For a similar order of accuracy, the implicit algorithm is significantly more effective, about two orders of magnitude with regard to the computational time, than the explicit scheme. Moreover, the implicit scheme outperforms the explicit scheme with the relative efficiency ranging from E = 5300% to E = 49,100% for a 1D problem. Even the use of a variable adaptive time step (ATS) in the explicit scheme leads to a reduction of computation time of only about 20% in comparison with the simulation with the constant time step. It is interesting that the time step can be maintained with a reasonable length only during part of the wave propagation period, whereas, for the rest of the simulation, it must be reduced to very small values to fulfil the stability condition. Moreover, if the accuracy of the obtained solution is considered in the efficiency estimation, then the calculated efficiency of the ATS method can be lower than for the pure explicit scheme. Such a surprising situation is due to the lower accuracy of the solution obtained by means of the ATS method when the larger time step is used. The increasing time step involves a higher value of RMSE, which, in turn, leads to the decreased relative efficiency ΔE (according to Equation (34a)).

An approximation of the diffusive wave equation using the explicit schemes allows calculations to be performed that do not require iterative methods to solve a system of nonlinear algebraic equations, which is the case with an implicit scheme. For this reason, the explicit schemes are easy to implement for parallel computations. However, the application of the explicit scheme is very ineffective for a simulation of a two-dimensional flow on a grid with a large number of nodes. Even the use of parallelization techniques with a maximal number of processors (eight processors in the test) does not bring acceptable results, because, when a long real-time simulation is required, then the execution time can reach unacceptable values from the practical point of view.

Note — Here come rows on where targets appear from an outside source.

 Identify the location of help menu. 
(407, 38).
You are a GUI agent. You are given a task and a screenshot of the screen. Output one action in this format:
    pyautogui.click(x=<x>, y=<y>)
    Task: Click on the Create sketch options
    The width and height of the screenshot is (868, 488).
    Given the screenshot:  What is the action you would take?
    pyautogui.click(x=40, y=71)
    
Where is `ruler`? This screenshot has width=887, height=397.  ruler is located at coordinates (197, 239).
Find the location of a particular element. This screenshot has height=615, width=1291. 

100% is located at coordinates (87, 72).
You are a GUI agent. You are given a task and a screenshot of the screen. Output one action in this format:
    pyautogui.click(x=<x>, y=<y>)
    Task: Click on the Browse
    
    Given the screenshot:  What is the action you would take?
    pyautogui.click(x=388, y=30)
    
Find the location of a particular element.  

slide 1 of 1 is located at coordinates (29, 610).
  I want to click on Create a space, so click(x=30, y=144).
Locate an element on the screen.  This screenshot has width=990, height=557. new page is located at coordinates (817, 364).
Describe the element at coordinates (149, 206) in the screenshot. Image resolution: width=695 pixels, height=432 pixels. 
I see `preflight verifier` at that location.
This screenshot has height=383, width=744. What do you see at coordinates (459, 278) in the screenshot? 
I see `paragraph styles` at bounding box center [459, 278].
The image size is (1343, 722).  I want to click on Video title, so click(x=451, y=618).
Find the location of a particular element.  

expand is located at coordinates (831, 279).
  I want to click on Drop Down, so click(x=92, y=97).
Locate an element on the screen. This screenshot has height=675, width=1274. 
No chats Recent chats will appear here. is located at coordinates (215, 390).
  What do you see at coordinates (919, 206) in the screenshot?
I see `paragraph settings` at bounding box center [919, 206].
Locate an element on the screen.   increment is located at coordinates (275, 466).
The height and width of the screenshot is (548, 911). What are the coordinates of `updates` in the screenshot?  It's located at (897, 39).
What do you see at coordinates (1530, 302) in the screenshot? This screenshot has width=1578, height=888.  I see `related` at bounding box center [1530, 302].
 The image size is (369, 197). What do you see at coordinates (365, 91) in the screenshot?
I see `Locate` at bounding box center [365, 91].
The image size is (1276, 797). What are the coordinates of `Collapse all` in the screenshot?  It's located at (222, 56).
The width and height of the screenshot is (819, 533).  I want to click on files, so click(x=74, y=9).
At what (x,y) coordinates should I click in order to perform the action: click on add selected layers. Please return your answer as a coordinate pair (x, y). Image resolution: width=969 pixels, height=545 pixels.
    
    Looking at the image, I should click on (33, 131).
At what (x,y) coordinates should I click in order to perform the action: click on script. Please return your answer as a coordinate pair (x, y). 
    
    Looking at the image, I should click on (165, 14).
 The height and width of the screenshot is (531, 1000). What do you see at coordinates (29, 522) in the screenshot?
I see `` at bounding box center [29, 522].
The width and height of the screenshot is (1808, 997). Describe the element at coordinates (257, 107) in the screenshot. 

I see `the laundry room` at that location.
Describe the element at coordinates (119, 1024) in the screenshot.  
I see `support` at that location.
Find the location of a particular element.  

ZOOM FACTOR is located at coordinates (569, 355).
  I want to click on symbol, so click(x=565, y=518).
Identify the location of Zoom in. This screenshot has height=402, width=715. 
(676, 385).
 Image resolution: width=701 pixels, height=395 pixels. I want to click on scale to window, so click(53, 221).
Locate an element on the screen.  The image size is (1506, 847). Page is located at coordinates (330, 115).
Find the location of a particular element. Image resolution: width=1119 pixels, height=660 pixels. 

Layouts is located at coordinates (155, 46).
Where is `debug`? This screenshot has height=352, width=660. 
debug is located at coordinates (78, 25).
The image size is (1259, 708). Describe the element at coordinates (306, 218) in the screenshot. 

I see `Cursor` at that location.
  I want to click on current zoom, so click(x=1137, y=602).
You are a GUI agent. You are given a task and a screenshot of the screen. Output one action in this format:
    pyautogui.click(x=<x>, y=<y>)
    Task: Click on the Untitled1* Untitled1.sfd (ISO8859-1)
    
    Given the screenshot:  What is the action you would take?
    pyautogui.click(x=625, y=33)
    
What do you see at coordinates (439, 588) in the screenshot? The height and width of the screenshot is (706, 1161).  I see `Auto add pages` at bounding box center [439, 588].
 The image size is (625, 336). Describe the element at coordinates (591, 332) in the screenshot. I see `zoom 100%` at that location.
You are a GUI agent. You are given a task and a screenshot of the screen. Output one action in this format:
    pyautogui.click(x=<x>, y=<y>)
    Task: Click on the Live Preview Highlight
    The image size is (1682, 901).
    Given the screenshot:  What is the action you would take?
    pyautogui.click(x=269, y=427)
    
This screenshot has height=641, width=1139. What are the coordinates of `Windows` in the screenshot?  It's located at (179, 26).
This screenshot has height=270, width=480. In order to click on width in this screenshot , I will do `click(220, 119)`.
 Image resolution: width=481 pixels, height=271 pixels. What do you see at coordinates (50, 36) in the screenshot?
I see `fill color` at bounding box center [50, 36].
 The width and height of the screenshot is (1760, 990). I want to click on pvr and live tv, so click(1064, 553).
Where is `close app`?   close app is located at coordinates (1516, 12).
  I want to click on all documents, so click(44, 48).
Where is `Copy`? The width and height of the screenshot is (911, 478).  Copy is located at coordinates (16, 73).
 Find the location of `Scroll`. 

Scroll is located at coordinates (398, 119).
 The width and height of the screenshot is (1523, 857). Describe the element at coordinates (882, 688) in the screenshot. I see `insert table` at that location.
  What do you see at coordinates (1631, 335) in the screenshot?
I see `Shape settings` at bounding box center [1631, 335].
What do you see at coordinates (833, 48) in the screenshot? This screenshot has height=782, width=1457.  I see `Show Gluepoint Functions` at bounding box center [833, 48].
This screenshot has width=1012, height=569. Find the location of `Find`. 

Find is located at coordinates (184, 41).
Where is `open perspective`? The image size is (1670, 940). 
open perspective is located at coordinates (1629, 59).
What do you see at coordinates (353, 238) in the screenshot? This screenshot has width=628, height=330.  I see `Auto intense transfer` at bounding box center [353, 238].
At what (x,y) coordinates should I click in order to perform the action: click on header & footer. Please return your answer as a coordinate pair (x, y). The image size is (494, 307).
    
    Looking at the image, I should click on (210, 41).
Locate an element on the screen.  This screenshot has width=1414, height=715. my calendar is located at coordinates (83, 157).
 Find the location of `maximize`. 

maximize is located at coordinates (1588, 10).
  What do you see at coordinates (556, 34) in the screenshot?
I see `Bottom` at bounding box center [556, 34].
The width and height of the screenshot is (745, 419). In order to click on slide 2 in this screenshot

For 1000 × 1000 (1 million) nodes, the computational time was 455 h. On the other hand, the parallelization of computation using the implicit scheme is very effective and leads to a significant reduction in computational time. In the considered test, this time was only 4.1 h.

The proposed parallel strategy is scalable and ensures the appropriate speed up growth of calculations as the number of processors increases. In theory, the parallel execution of the solver should lead to a linear growth in speed-up for the maintenance of a constant efficiency equal to 1 (see Figure 11b). However, in reality, such a relationship cannot be achieved. The management of the parallel execution of the program and the copying of data results in a limit on the speed-up. In the study, the speed-up has a nonlinear character and is similar to those obtained by Leandro et al. [34]. However, in their study, an explicit scheme was implemented, which significantly extended the computational time.

Taking into account the presented results, the proposed parallel algorithm based on the implicit scheme seems to be a very attractive strategy for the two-dimensional modeling of flood inundation, where calculations with a high resolution or a long-term simulation for a vast domain are required.